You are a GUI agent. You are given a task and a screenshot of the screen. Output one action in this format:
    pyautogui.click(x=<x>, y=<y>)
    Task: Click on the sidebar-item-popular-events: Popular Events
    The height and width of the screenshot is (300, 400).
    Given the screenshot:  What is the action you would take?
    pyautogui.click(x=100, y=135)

How to complete this task :: List every line of the records above that contains the string "action", matching case exactly.

Reply ::
You are a GUI agent. You are given a task and a screenshot of the screen. Output one action in this format:
    Given the screenshot:  What is the action you would take?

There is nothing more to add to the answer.